TASK GOAL
Edit the rows from the line with "The height and" up to and including the line with "(1670, 646).", changing "screenshot" to "screen image" and keeping all else the same. Leave the pictures out of your answer.

THE DATA
---
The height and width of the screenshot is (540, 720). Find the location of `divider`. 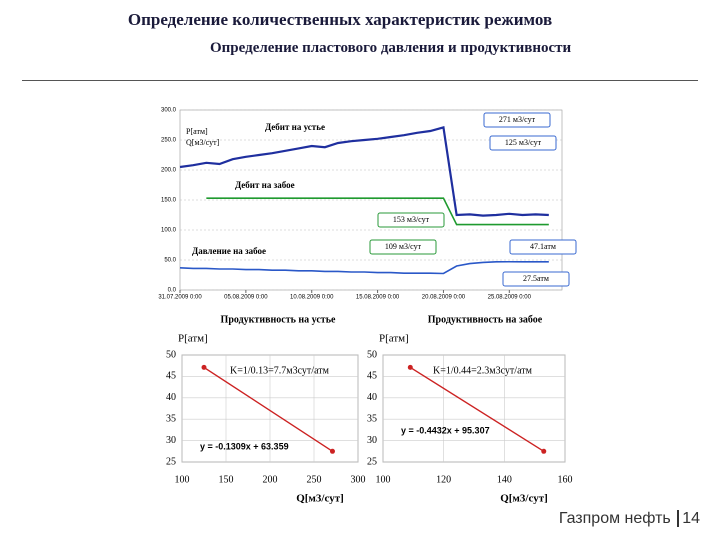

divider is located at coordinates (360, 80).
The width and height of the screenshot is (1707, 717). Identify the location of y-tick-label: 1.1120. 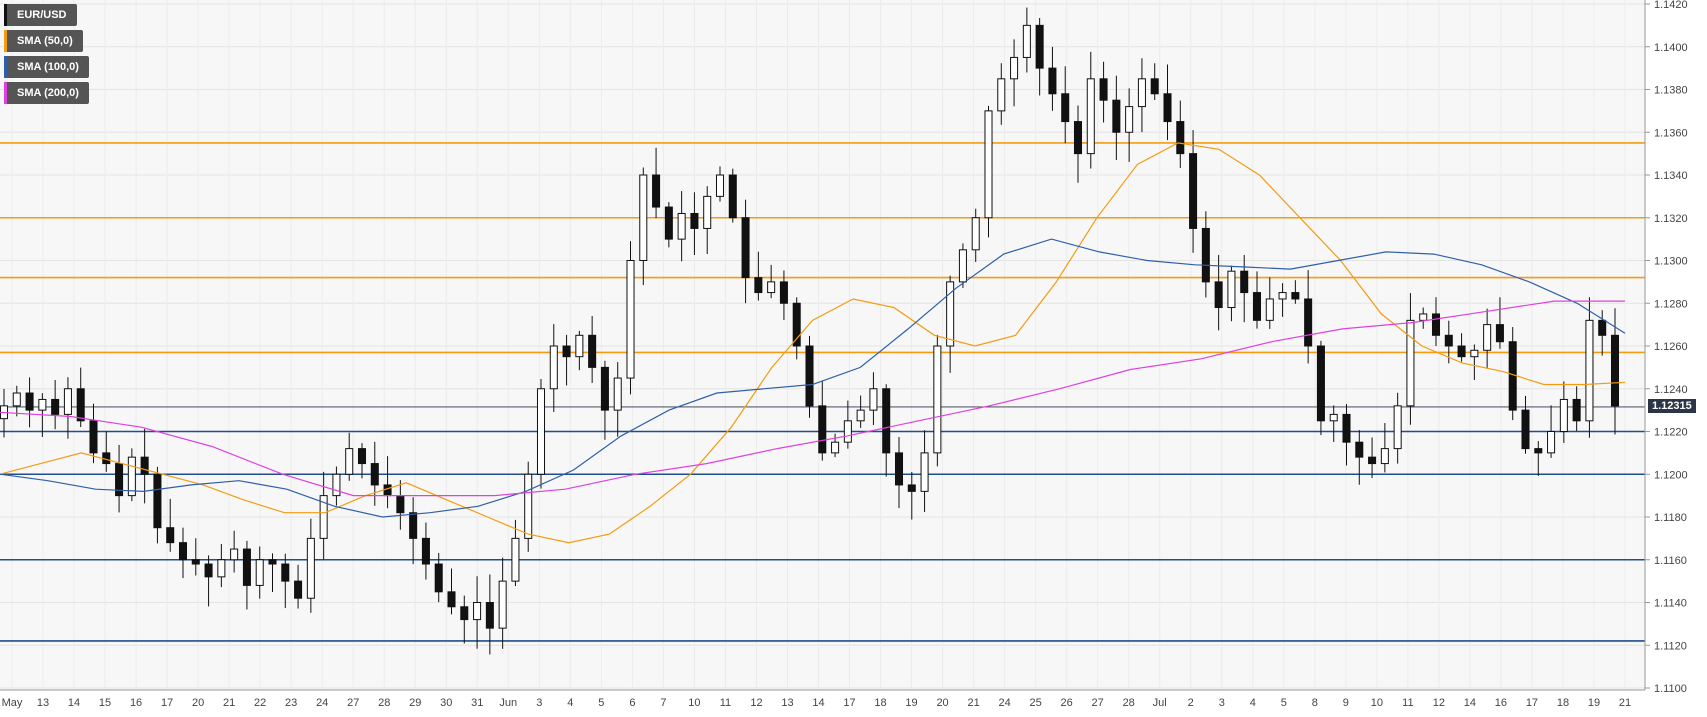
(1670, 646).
---
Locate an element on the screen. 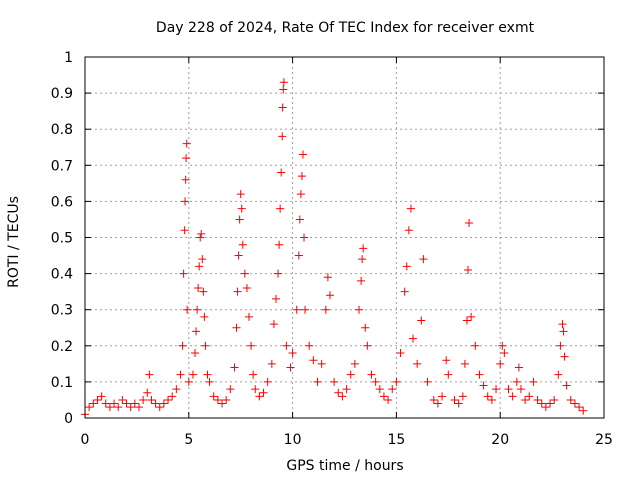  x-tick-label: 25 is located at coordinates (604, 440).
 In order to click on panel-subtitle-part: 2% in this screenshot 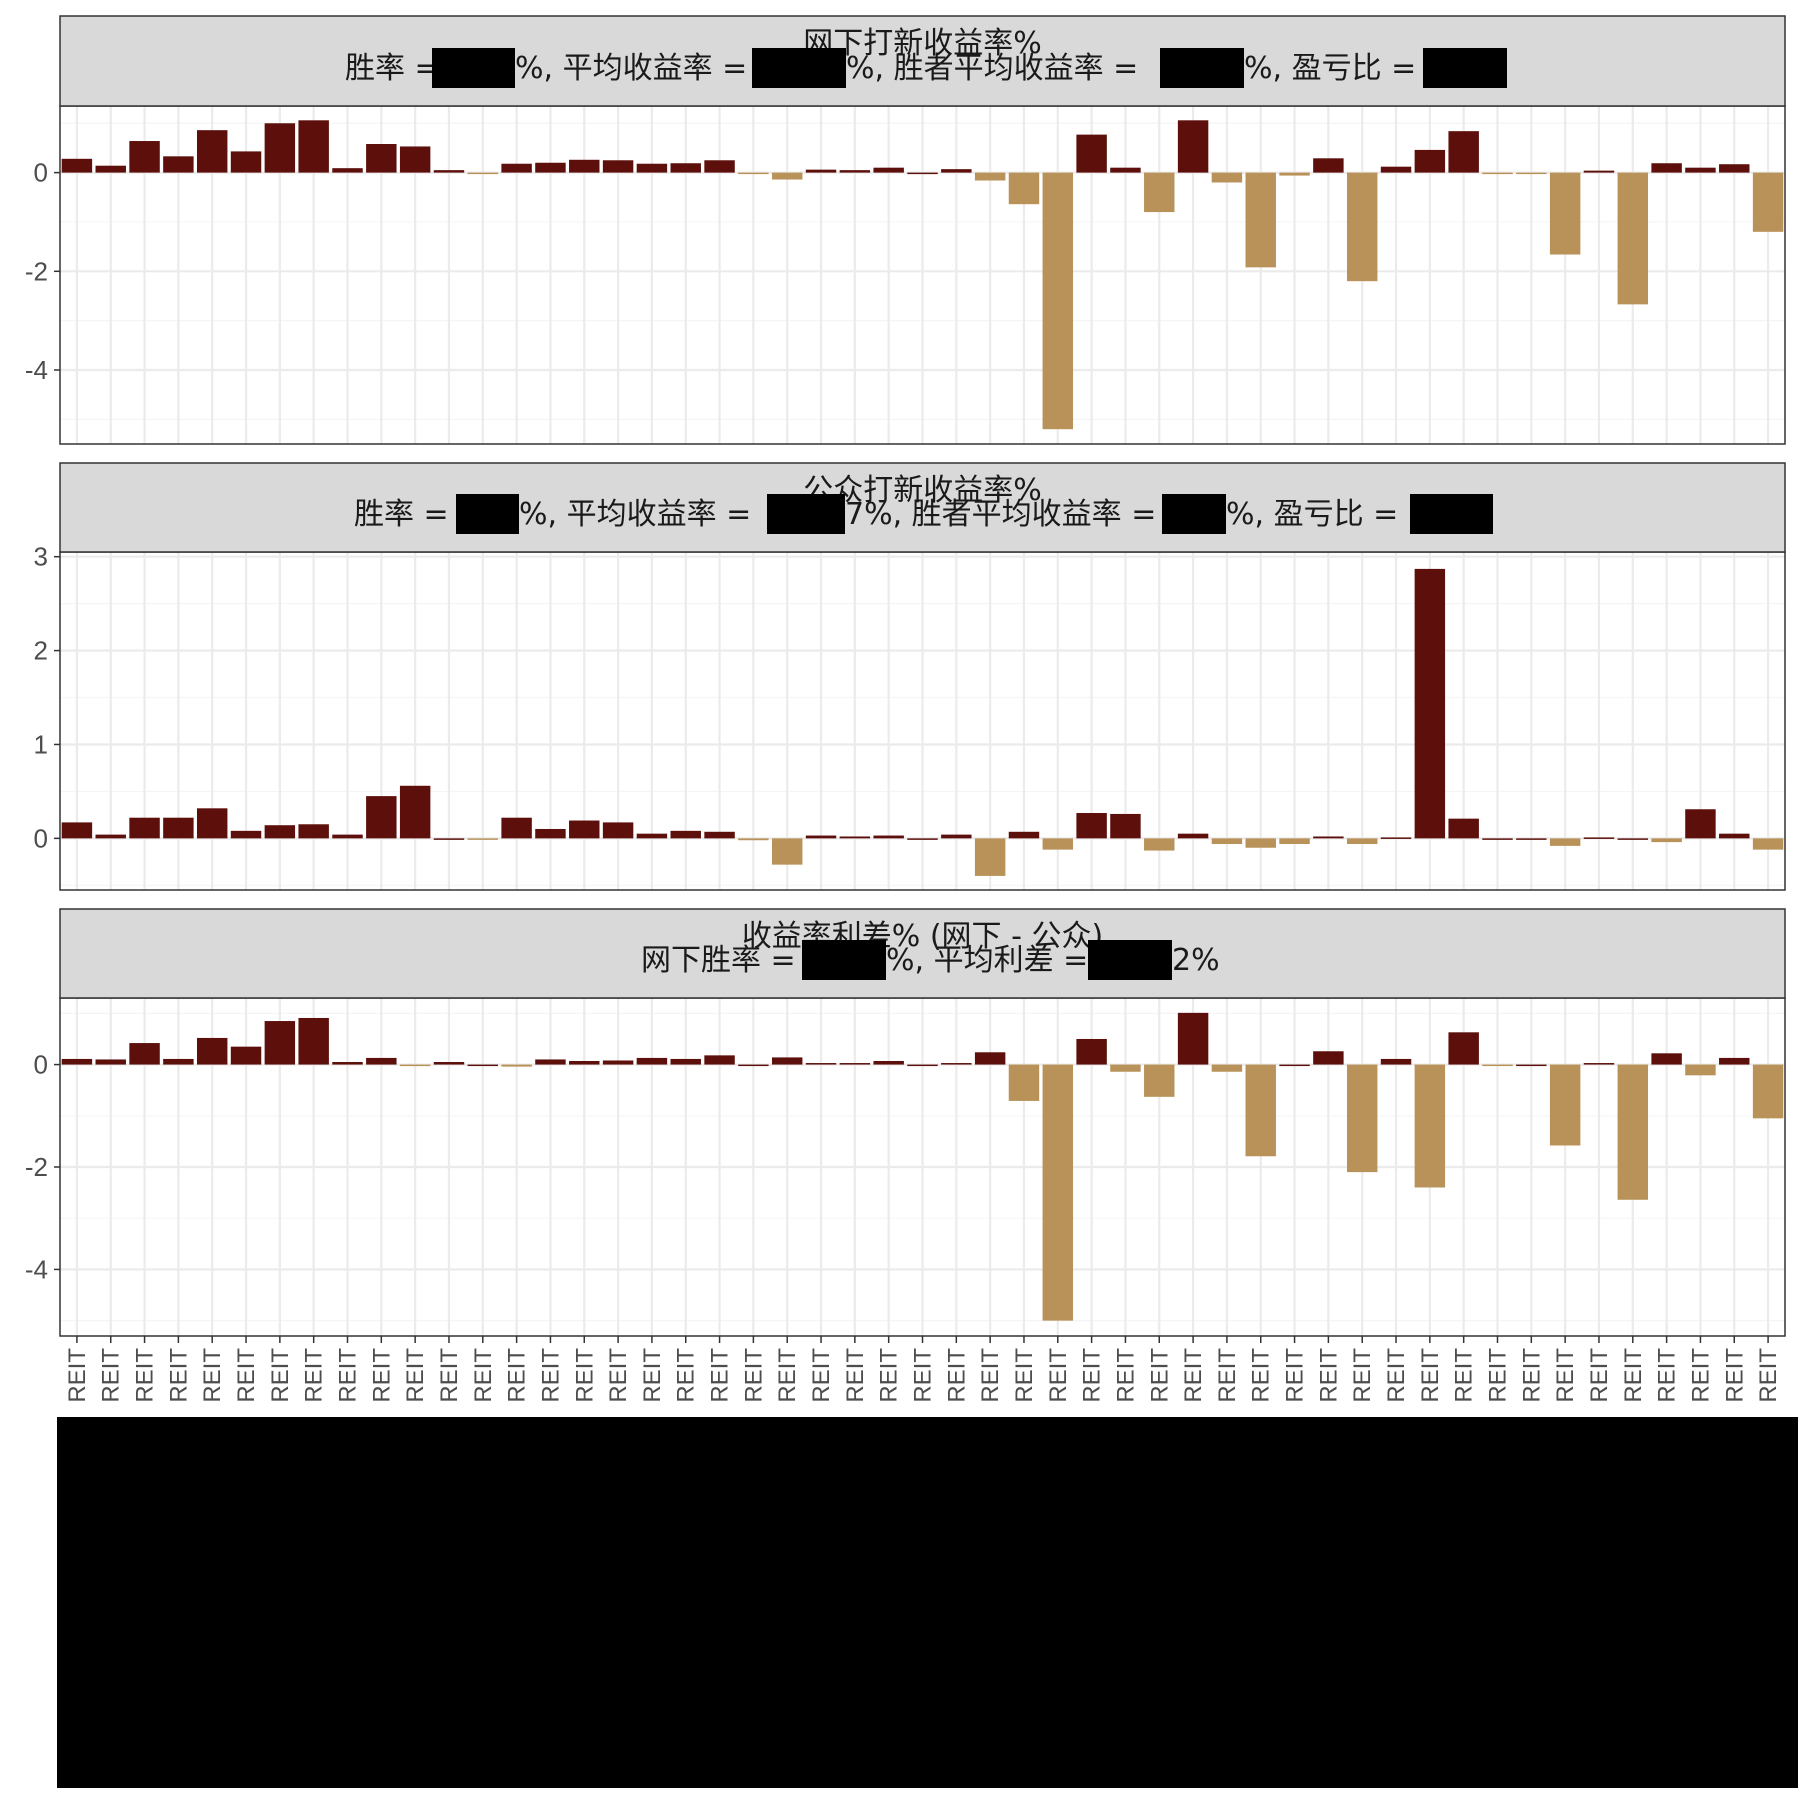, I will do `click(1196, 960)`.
---
WRITTEN RESPONSE
The height and width of the screen image is (540, 720). Find the location of `divider`. 

divider is located at coordinates (360, 80).
The width and height of the screen image is (1707, 717). Identify the location of y-tick-label: 1.1120. 
(1670, 646).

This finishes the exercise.